* **Aim**: Convert the records below into a JSON list of strings, one string per line, and leave out any blank lines.

* **Supplied records**:

========================================================================

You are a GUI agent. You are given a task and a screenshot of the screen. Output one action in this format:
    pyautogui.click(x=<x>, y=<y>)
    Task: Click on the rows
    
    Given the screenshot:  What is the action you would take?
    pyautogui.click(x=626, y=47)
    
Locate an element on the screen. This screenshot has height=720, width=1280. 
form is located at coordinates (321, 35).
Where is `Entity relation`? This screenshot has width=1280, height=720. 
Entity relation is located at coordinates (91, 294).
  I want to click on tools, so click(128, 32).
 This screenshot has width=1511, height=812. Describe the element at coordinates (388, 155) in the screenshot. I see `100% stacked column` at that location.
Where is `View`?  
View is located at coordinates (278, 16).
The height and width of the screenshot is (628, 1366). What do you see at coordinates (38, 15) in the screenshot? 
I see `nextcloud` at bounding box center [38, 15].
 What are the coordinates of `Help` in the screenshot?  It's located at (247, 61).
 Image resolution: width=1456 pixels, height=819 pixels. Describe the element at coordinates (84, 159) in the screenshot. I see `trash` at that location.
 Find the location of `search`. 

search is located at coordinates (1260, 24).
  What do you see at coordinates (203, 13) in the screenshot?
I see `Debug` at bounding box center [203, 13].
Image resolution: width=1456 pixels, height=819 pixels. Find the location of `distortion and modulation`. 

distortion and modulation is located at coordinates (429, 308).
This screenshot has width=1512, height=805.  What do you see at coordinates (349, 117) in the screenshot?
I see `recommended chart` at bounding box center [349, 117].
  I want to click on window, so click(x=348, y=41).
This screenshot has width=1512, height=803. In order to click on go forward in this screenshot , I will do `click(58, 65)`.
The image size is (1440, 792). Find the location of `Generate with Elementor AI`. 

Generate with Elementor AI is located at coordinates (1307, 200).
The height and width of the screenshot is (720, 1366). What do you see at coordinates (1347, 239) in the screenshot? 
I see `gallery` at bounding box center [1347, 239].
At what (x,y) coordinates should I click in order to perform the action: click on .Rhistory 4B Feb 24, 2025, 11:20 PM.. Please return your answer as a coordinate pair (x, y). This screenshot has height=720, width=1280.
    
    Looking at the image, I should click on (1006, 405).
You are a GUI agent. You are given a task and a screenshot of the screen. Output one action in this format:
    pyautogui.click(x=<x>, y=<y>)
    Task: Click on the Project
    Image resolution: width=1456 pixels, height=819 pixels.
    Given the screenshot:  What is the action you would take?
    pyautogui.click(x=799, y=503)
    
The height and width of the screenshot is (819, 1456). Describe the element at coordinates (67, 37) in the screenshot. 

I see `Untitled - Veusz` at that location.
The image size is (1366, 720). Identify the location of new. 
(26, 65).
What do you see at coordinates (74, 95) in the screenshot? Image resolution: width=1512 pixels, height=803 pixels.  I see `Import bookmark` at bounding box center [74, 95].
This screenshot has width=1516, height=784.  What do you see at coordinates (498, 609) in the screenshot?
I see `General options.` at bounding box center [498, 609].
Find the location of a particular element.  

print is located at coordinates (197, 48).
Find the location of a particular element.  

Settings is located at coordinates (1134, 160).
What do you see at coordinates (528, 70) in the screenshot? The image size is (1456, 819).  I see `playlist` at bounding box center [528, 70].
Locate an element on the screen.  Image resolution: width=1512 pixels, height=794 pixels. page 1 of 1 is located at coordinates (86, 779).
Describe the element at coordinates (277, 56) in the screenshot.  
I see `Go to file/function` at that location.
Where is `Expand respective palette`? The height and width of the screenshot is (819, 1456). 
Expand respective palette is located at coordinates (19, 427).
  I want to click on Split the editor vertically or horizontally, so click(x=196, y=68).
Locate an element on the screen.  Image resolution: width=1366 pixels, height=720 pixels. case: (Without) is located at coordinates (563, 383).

========================================================================

* **Answer in full**:
[
  "You are a GUI agent. You are given a task and a screenshot of the screen. Output one action in this format:",
  "    pyautogui.click(x=<x>, y=<y>)",
  "    Task: Click on the rows",
  "    Given the screenshot:  What is the action you would take?",
  "    pyautogui.click(x=626, y=47)",
  "Locate an element on the screen. This screenshot has height=720, width=1280. ",
  "form is located at coordinates (321, 35).",
  "Where is `Entity relation`? This screenshot has width=1280, height=720. ",
  "Entity relation is located at coordinates (91, 294).",
  "  I want to click on tools, so click(128, 32).",
  " This screenshot has width=1511, height=812. Describe the element at coordinates (388, 155) in the screenshot. I see `100% stacked column` at that location.",
  "Where is `View`?  ",
  "View is located at coordinates (278, 16).",
  "The height and width of the screenshot is (628, 1366). What do you see at coordinates (38, 15) in the screenshot? ",
  "I see `nextcloud` at bounding box center [38, 15].",
  " What are the coordinates of `Help` in the screenshot?  It's located at (247, 61).",
  " Image resolution: width=1456 pixels, height=819 pixels. Describe the element at coordinates (84, 159) in the screenshot. I see `trash` at that location.",
  " Find the location of `search`. ",
  "search is located at coordinates (1260, 24).",
  "  What do you see at coordinates (203, 13) in the screenshot?",
  "I see `Debug` at bounding box center [203, 13].",
  "Image resolution: width=1456 pixels, height=819 pixels. Find the location of `distortion and modulation`. ",
  "distortion and modulation is located at coordinates (429, 308).",
  "This screenshot has width=1512, height=805.  What do you see at coordinates (349, 117) in the screenshot?",
  "I see `recommended chart` at bounding box center [349, 117].",
  "  I want to click on window, so click(x=348, y=41).",
  "This screenshot has width=1512, height=803. In order to click on go forward in this screenshot , I will do `click(58, 65)`.",
  "The image size is (1440, 792). Find the location of `Generate with Elementor AI`. ",
  "Generate with Elementor AI is located at coordinates (1307, 200).",
  "The height and width of the screenshot is (720, 1366). What do you see at coordinates (1347, 239) in the screenshot? ",
  "I see `gallery` at bounding box center [1347, 239].",
  "At what (x,y) coordinates should I click in order to perform the action: click on .Rhistory 4B Feb 24, 2025, 11:20 PM.. Please return your answer as a coordinate pair (x, y). This screenshot has height=720, width=1280.",
  "    Looking at the image, I should click on (1006, 405).",
  "You are a GUI agent. You are given a task and a screenshot of the screen. Output one action in this format:",
  "    pyautogui.click(x=<x>, y=<y>)",
  "    Task: Click on the Project",
  "    Image resolution: width=1456 pixels, height=819 pixels.",
  "    Given the screenshot:  What is the action you would take?",
  "    pyautogui.click(x=799, y=503)",
  "The height and width of the screenshot is (819, 1456). Describe the element at coordinates (67, 37) in the screenshot. ",
  "I see `Untitled - Veusz` at that location.",
  "The image size is (1366, 720). Identify the location of new. ",
  "(26, 65).",
  "What do you see at coordinates (74, 95) in the screenshot? Image resolution: width=1512 pixels, height=803 pixels.  I see `Import bookmark` at bounding box center [74, 95].",
  "This screenshot has width=1516, height=784.  What do you see at coordinates (498, 609) in the screenshot?",
  "I see `General options.` at bounding box center [498, 609].",
  "Find the location of a particular element.  ",
  "print is located at coordinates (197, 48).",
  "Find the location of a particular element.  ",
  "Settings is located at coordinates (1134, 160).",
  "What do you see at coordinates (528, 70) in the screenshot? The image size is (1456, 819).  I see `playlist` at bounding box center [528, 70].",
  "Locate an element on the screen.  Image resolution: width=1512 pixels, height=794 pixels. page 1 of 1 is located at coordinates (86, 779).",
  "Describe the element at coordinates (277, 56) in the screenshot.  ",
  "I see `Go to file/function` at that location.",
  "Where is `Expand respective palette`? The height and width of the screenshot is (819, 1456). ",
  "Expand respective palette is located at coordinates (19, 427).",
  "  I want to click on Split the editor vertically or horizontally, so click(x=196, y=68).",
  "Locate an element on the screen.  Image resolution: width=1366 pixels, height=720 pixels. case: (Without) is located at coordinates (563, 383)."
]